Whether the ruling will affect the Jamaica Plain Neighborhood Council (JPNC), which unsuccessfully claimed to be a “municipal board” in another lawsuit this year, and similar councils around the city is unclear.
In the Charlestown ruling, the judge cited the JPNC’s suit, where it claimed to have a City-granted duty to review zoning projects, yet also said it was not subject to the Open Meeting Law. But the Charlestown case hinged on that council’s involvement in distributing City funds, which the JPNC does not do.
Kevin Joyce, the attorney and former City Inspectional Services Department chief representing the Charlestown residents who sued to open up the council’s meetings, said he believes the decision applies to all neighborhood councils.
“It’s the first precedent-setting case I know of that addresses the issue of public body [status] and the Open Meeting Law applying to [neighborhood councils],”Joyce told the Gazette. He added that he thinks the judge’s general definition of public bodies applies to the various neighborhood councils.
“Once you’re in that realm, you as members of the neighborhood council must conduct yourselves” within the Open Meeting Law’s bounds, he said.
The Open Meeting Law requires public bodies to announce their meetings in advance, make them open to the public, and provide meeting minutes afterward, among other things.
Former Mayor Raymond Flynn formed the various neighborhood councils around the city in the 1980s to advise City government. Most are now elected by neighborhood residents, though one in West Roxbury is still appointed by the mayor. A Gazette review last year found that some councils are closely tied to City government and operate under a wide variety of rules and procedures.
The Charlestown complaints include closed-door meetings about distributing “mitigation” funds that developers give to the City and the Boston Redevelopment Authority (BRA). The BRA designated the CNC as Charlestown’s mitigation fund distributor.
In two merged lawsuits filed earlier this year, residents protested that the CNC’s Real Estate Project Development Committee violated the Open Meeting Law. In a Dec. 24 decision, Justice Peter Lauriat of Suffolk County Superior Court agreed.
The CNC claimed it is not a public body, and relied heavily on the JPNC’s lawsuit decision as a precedent. A year ago, the JPNC’s chair, on behalf of the whole council, sued the City and a developer, alleging that zoning variances for a S. Huntington Avenue real estate project were improperly granted. A judge shot down the JPNC’s claim to be a “municipal board” with the ability to file such a suit. The JPNC appealed, but settled the case earlier this month.
Because both controversies involved the governmental status of neighborhood councils, the Charlestown plaintiffs tried to merge their lawsuit with that of the JPNC earlier this year, but a judge kept them separate.
In his Charlestown ruling, Lauriat noted that the JPNC case addressed the council’s advisory role, not direct handling of City funds.

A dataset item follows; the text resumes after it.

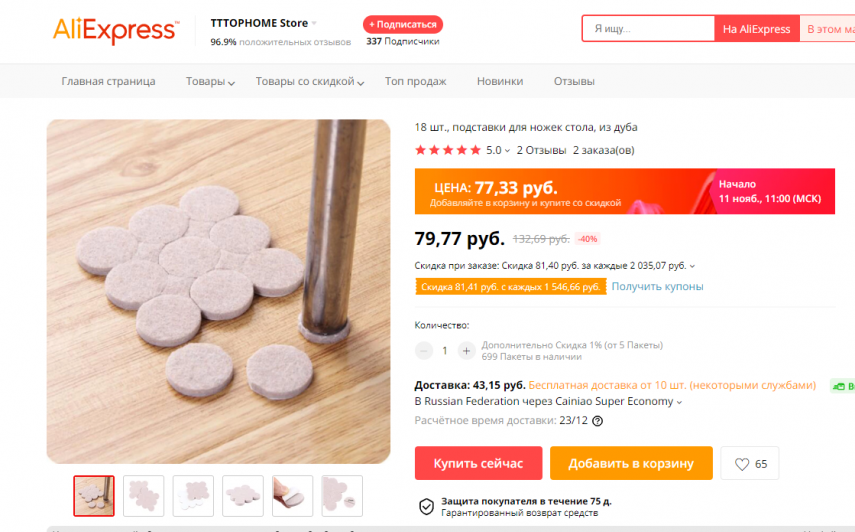The image size is (855, 532).
Task: Click the Купить сейчас button
Action: coord(478,464)
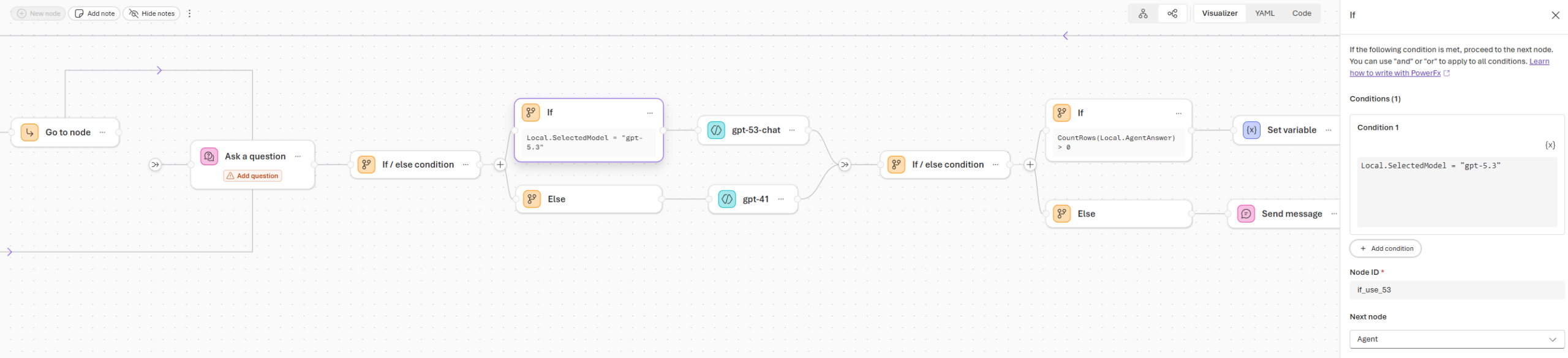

He also emphasized that the judge’s decision specifically left open the question of whether the Open Meeting Law applies to the JPNC.
Lauriat said the CNC meets the legal definition of a public body: a multi-member body empowered to act collectively for a “public purpose” and performing an “essentially governmental function.” He also said the overall CNC and its various committees are not separate entities. Given all of that, he ruled, the CNC’s Development Committee “must be deemed a public body subject to the requirements of the Open Meeting Law.”
“I think it’s very important to the community,” Joyce said about the ruling. “The key to the Open Meeting Law is transparency. It ensures transparency in the way money is distributed in communities.”